Not everything can just be written off unless it’s a valid business expense. It’s a foreign concept to the idiots who constantly try to get every company lunch put on the corporate AmEx. The people who say, “We can just write it off!” usually have no idea what they are talking about.
2. People Asking For A Personal Check
Just because I handle the company’s money and make more money than you doesn’t mean that I can just cut you a personal check because you bought Clif bars for the break room. I have a mortgage, idiot.
3. Accountant Jokes
Call me a bean counter or number cruncher one more time. I double dare you. Yes, I have heard the one about the car full of accountants going over a bridge, and yes, I have heard the one about why the accountant didn’t become an undertaker (because he didn’t have the personality). One more wise crack and I might just have a “mix up” concerning your next paycheck.
4. Everyone Assumes You Know Everything About Income Tax
Last time I checked, I don’t work for a CPA tax firm. You wouldn’t ask a pediatrician to perform heart surgery and you wouldn’t ask the Air Force to fight a land war.
5. Cleaning Up Mistakes
Just ask Skyler White. There are pages and pages of financial data from the accountant before you. It’s hard to make mistakes go away, especially when the IRS or FBI can look into them at any minute and send me to prison at the drop of a hat.
6. Reactions From People When You Tell Them You’re An Accountant
As if what they do is any more interesting than what I do. Yeah, I stare at numbers all day and am great with money. If the first question out of your mouth is something about refinancing your mortgage or consolidating your credit card debt, you can expect me to walk away.
7. Busy Time
During the end of the month, quarter or fiscal year, you can count on the shit hitting the fan. A missed decimal point here or miscalculated revenue there and the desperate scramble to fix it begins.
They are the reason accountants get a bad rap. Probably scored a 34 or higher on their ACT math section and have never been concerned with shedding their nerdy/odd persona. Just call us quirky and be done with it.

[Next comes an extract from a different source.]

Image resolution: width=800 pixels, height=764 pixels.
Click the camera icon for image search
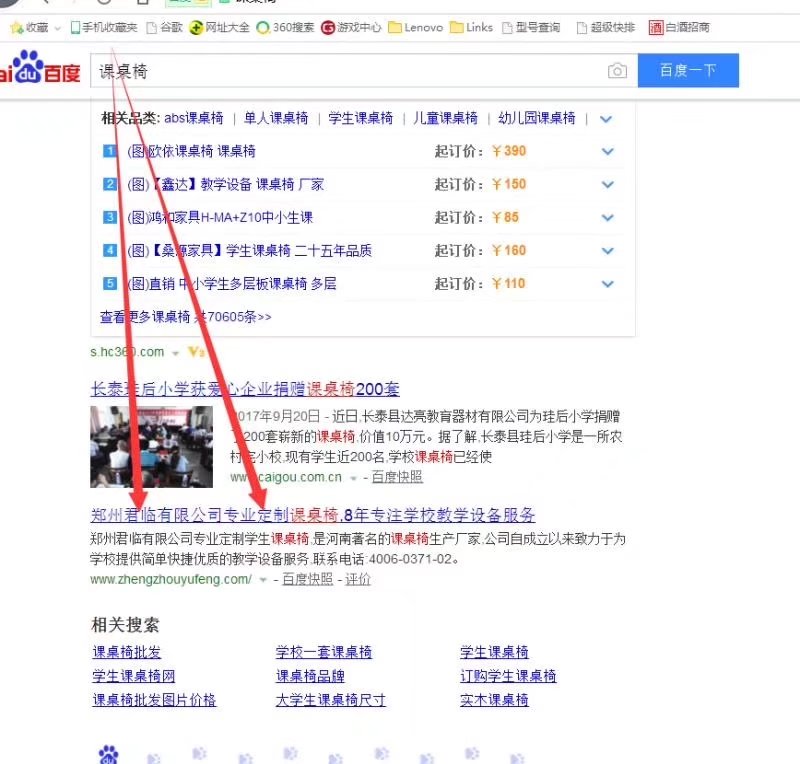point(618,71)
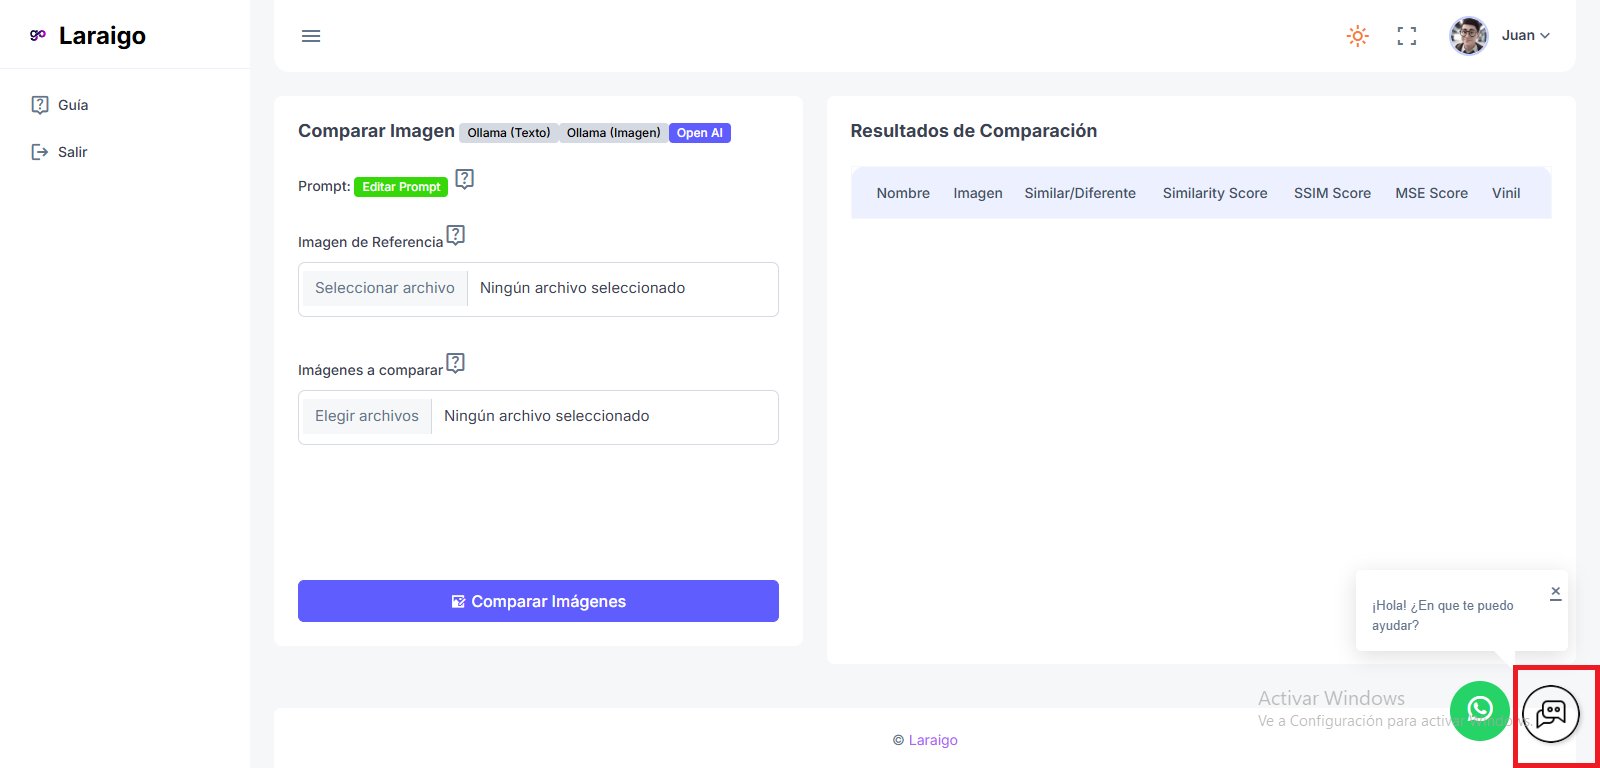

9. People Assuming You Know The Stock Market Because You’re An Accountant
No, I can’t advise you on your portfolio. I’m too busy tending to my company’s finances to keep you up to date on the news about emerging markets and which penny stocks to keep an eye on. LEAVE ME ALONE.
10. Working On Holidays
Money never sleeps. Wall Street 2. I’m not a banker. I don’t get stupid made up holidays like President’s Day off, and I certainly do not get to fully enjoy Memorial and Labor Days. Money is like a newborn. It doesn’t care what your plans are and needs constant attention and supervision.